***** Page text

More warm weather product swaps to try

Vitamin C

Not only is Vitamin C considered the gold standard ingredient to brighten the skin, it is also a powerful antioxidant which helps protect against photoageing by boosting the protection of your sunscreen. It also supports collagen production – which helps keep the skin firm – and decreases excess melanin production, which helps address hyperpigmentation. (3) L-Ascorbic acid is the most potent and studied type of Vitamin C in skincare, with the best results. But it is a famously unstable product which breaks down and loses efficacy when exposed to light and air. Our Vitamin C 15%: Fresh Batch Ascorbic Acid comes in an airtight pump, and in a one-month dose, to keep it fresh, effective – and to make sure none of your precious product goes to waste. We’ve also added ferulic acid and Vitamin E to our formula to further help stabilise the ascorbic acid and double its protection against photodamage (4).

Sunscreen

Our skin is exposed to two different types of ultraviolet rays from the sun – UVA and UVB. UVA rays are the ones which cause photoageing and hyperpigmentation (often referred to as sun spots or age spots). These rays penetrate deep into the skin and produce the free radicals which cause inflammation and some DNA damage. UVB rays cause sunburn and the breakdown of our DNA strands – these are the UV rays damage associated with skin cancer.

**********
***** Data supplied

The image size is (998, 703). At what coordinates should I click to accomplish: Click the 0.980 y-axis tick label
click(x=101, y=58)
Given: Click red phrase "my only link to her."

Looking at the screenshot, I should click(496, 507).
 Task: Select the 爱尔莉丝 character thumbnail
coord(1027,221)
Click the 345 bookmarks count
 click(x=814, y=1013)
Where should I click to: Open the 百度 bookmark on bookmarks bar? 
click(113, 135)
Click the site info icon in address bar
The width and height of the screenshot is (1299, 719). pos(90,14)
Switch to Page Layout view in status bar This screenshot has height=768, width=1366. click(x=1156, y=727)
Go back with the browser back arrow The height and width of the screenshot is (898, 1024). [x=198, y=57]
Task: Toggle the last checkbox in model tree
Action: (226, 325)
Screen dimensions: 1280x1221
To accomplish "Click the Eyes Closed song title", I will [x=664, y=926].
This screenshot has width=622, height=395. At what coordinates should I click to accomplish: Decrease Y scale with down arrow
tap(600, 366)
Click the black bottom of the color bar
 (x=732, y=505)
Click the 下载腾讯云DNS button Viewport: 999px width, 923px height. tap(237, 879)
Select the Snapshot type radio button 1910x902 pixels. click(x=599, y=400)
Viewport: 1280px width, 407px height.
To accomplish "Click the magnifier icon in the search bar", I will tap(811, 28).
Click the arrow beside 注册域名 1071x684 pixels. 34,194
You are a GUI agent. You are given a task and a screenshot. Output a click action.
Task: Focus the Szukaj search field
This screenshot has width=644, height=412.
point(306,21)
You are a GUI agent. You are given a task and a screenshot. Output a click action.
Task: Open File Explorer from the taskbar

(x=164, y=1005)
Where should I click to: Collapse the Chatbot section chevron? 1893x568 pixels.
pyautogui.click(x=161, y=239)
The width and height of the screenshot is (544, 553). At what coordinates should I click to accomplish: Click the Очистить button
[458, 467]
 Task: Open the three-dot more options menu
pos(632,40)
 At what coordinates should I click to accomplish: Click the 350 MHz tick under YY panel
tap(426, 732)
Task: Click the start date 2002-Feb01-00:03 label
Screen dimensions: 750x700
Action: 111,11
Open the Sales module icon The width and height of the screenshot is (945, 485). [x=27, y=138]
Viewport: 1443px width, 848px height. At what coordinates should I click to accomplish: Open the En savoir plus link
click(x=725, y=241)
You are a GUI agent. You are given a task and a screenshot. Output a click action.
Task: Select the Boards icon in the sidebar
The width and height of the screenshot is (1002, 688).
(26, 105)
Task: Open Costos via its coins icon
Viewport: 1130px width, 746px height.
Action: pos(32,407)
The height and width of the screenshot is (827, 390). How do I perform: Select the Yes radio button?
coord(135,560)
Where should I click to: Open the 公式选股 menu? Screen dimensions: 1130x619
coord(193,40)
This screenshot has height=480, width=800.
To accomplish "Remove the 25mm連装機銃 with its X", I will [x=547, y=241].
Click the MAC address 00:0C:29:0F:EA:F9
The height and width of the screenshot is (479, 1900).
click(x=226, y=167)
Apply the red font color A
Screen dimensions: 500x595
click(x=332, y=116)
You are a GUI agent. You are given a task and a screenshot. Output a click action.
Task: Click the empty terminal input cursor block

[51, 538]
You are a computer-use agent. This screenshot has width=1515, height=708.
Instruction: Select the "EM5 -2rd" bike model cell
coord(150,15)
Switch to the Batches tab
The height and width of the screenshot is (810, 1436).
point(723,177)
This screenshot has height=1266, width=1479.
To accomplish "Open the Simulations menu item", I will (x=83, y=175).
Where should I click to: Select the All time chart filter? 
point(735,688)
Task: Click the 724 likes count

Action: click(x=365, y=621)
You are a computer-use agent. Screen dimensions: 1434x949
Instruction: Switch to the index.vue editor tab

**********

### To do
Could you transcribe the passage of the skincare text between "Our skin is" and "with skin cancer.", inclusive?

### Response to this exercise
Our skin is exposed to two different types of ultraviolet rays from the sun – UVA and UVB. UVA rays are the ones which cause photoageing and hyperpigmentation (often referred to as sun spots or age spots). These rays penetrate deep into the skin and produce the free radicals which cause inflammation and some DNA damage. UVB rays cause sunburn and the breakdown of our DNA strands – these are the UV rays damage associated with skin cancer.